**GOAL OF THE EXERCISE:** Extract every line of the listing below that contains the string "Open", treating uppercase and lowercase letters as distinct. Reproduce each such line in full.
* * * *
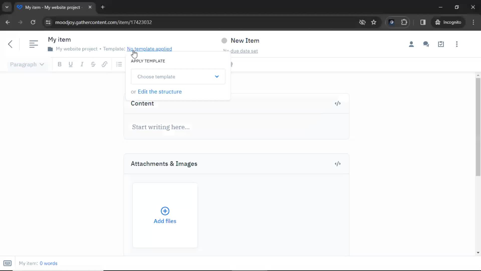Viewport: 481px width, 271px height.
Task: Expand the Paragraph style dropdown
Action: pyautogui.click(x=26, y=64)
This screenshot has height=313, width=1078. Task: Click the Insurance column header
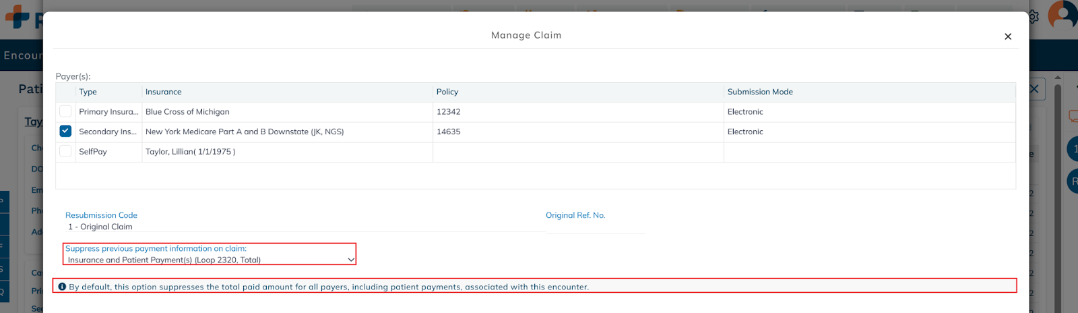point(164,92)
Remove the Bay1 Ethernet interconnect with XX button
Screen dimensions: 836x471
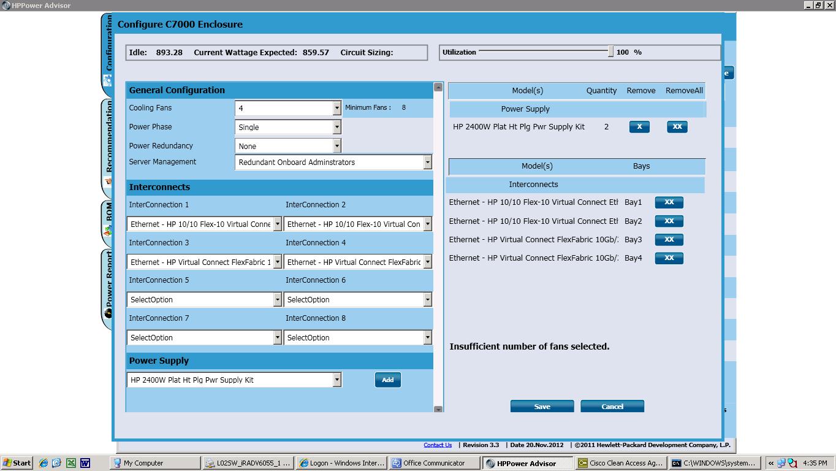668,202
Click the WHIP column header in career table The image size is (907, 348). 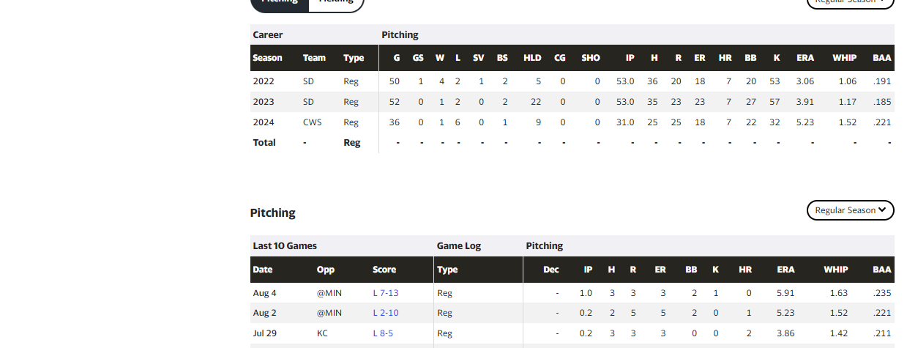844,58
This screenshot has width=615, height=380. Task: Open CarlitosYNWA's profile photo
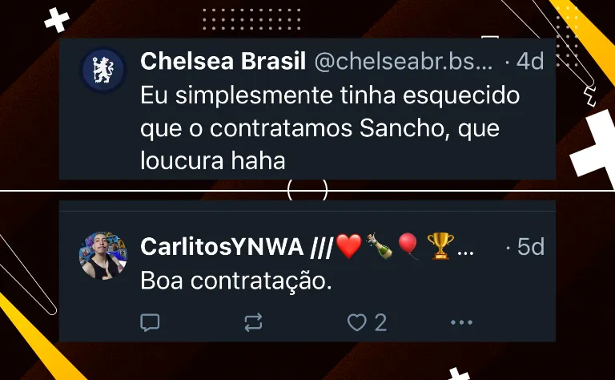point(103,256)
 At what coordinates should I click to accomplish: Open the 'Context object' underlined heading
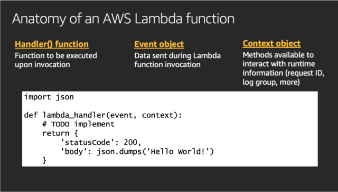(271, 43)
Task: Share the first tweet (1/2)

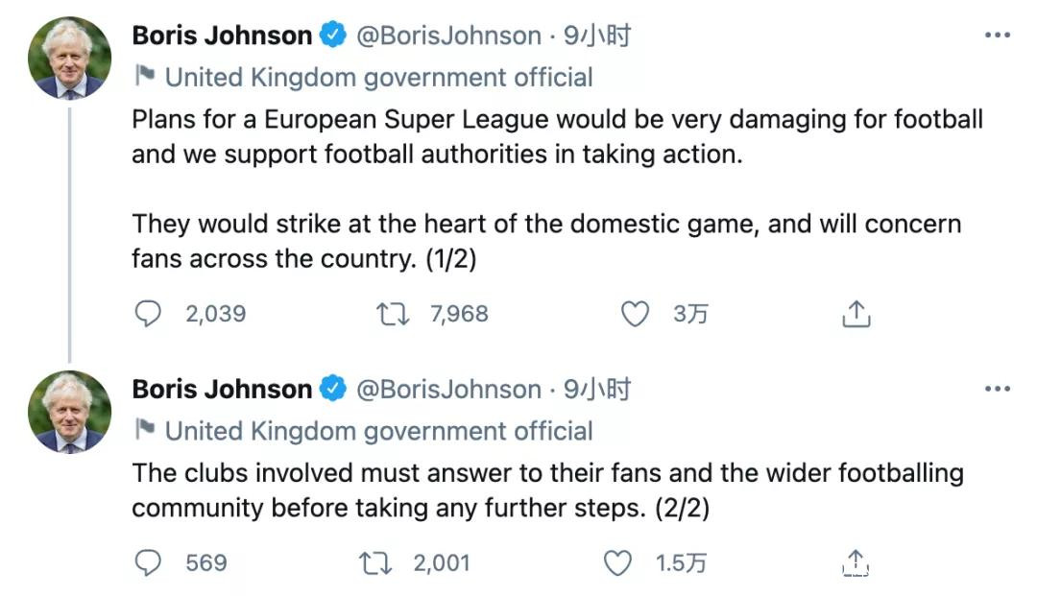Action: click(x=856, y=314)
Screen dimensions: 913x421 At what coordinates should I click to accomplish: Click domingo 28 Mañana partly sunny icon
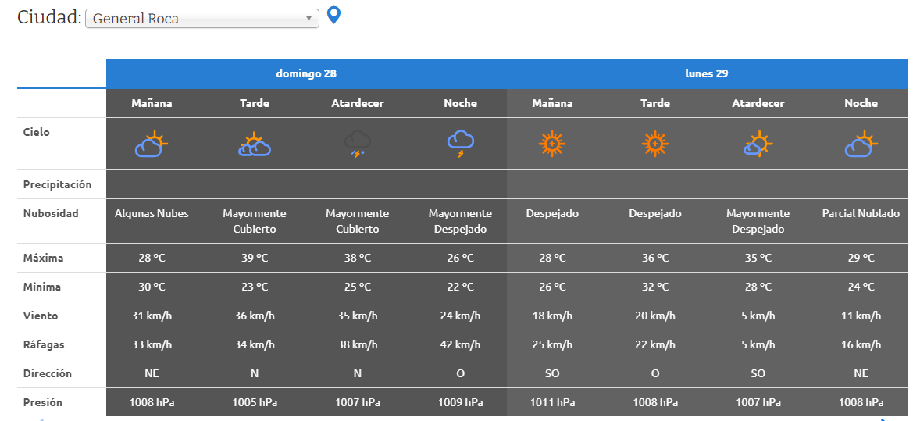pos(152,144)
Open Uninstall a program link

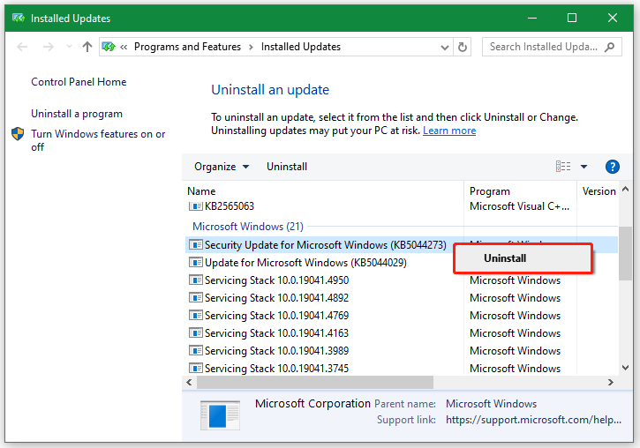pos(77,114)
* * * *
**SOLVED PROBLEM:**
This screenshot has width=615, height=380. Task: Open CarlitosYNWA's profile photo
 At what coordinates should I click to accomplish: Open the 'Context object' underlined heading
Open Uninstall a program link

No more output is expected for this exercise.